Complete with charts that make the two social-welfare programs look like skyscrapers, the old-news story reports that their financial condition has deteriorated "in part because of the recession" and that the Social Security trust fund "will be exhausted" in 2037, "four years earlier than expected."

By that time, I'm going to be one really pissed-off 90-year-old.

Yes, it's a problem, but who's got memory loss here? The Times and other mainstream media. A little perspective, please. They don't mention that the non-9/11 defense budget has been growing at a faster rate than these "entitlement" programs, as some of us noted in March. Nor do they point out, as many of us did last month, that there's a bigger picture here. See "The Red Ink of a Greyer Future" for demographic details.
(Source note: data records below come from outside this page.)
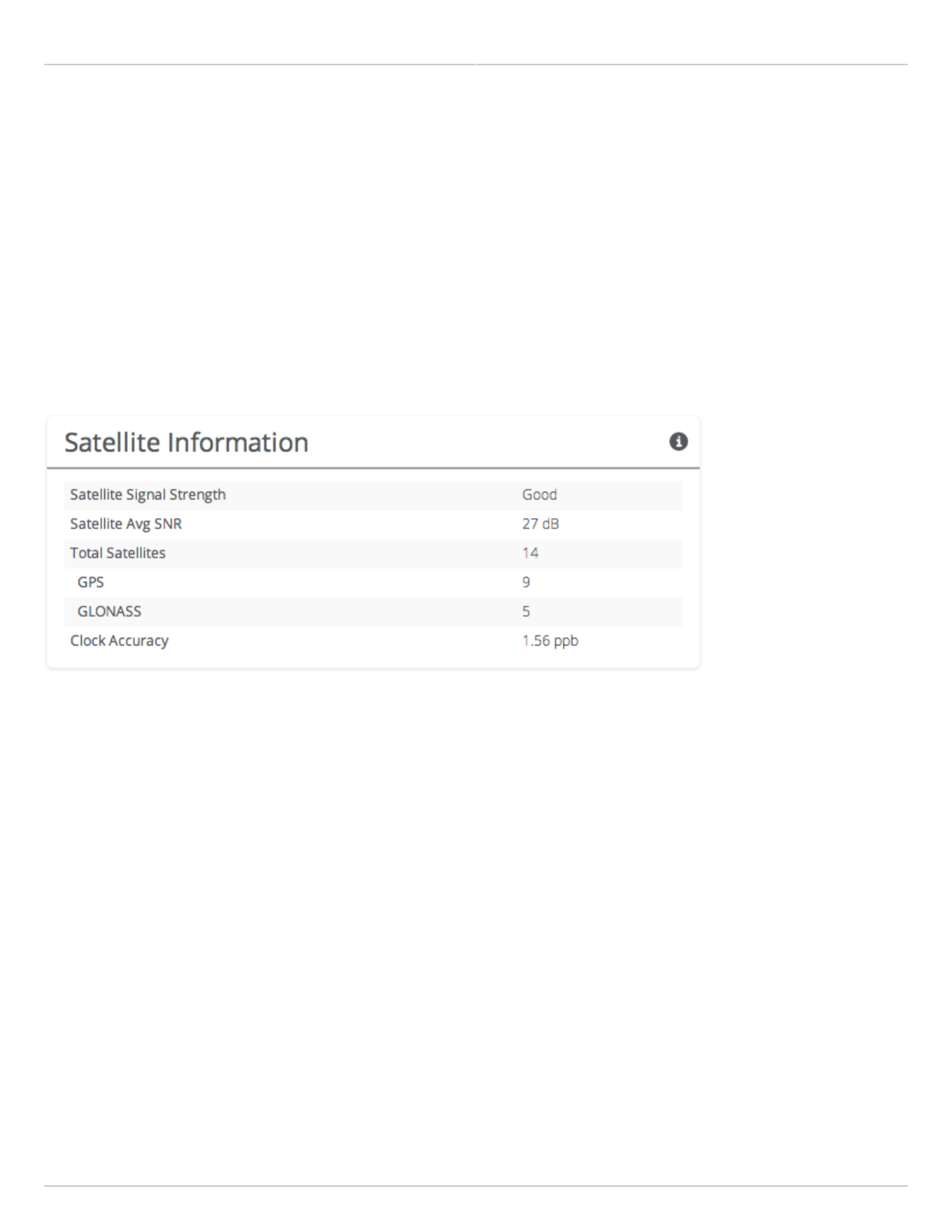This screenshot has height=1232, width=952.
Task: Select the GPS row label
Action: (x=90, y=583)
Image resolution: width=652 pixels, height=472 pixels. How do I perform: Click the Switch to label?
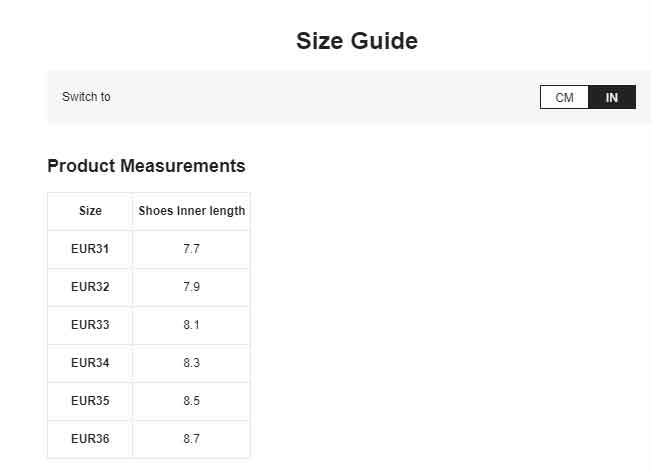pos(86,96)
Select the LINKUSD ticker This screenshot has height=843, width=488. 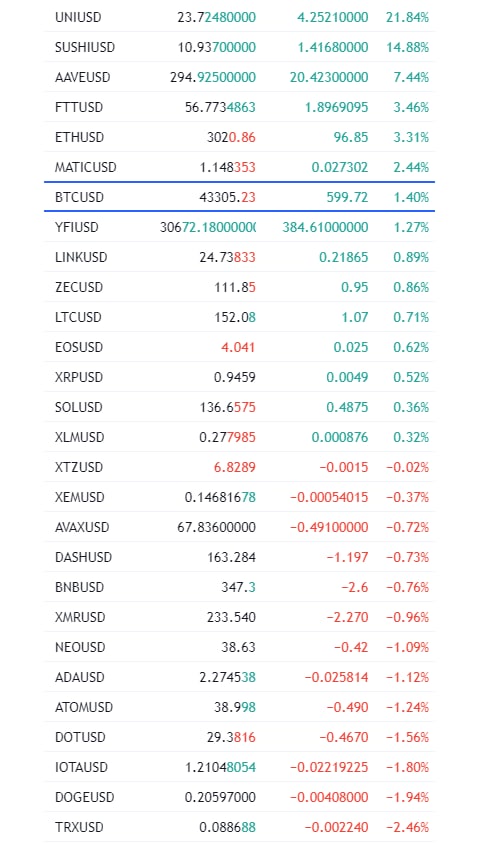(81, 257)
Not to mention that just as much of a long-term threat to the budget as a Social Security shortfall is the specter that the Bush regime's tax cuts for the rich will remain in place — despite Barack Obama's plans. As Bob Greenstein of the Center on Budget and Policy Priorities says about the impact of Social Security and Medicare on the federal budget:

These budgetary pressures underscore the importance of President Obama's proposal to allow tax cuts for Americans making over $250,000 to expire after 2010, as scheduled. If Congress does not enact that proposal, the revenue loss over the next 75 years will be almost as large as the entire Social Security shortfall over this period. Members of Congress cannot legitimately claim that the tax cuts for people at the top are affordable while the Social Security shortfall constitutes a dire fiscal threat.

Greenstein also notes that the 2037 date for exhaustion of Social Security money is not a new prediction; it was also the date predicted in 2000 by the trustees of the SS monies.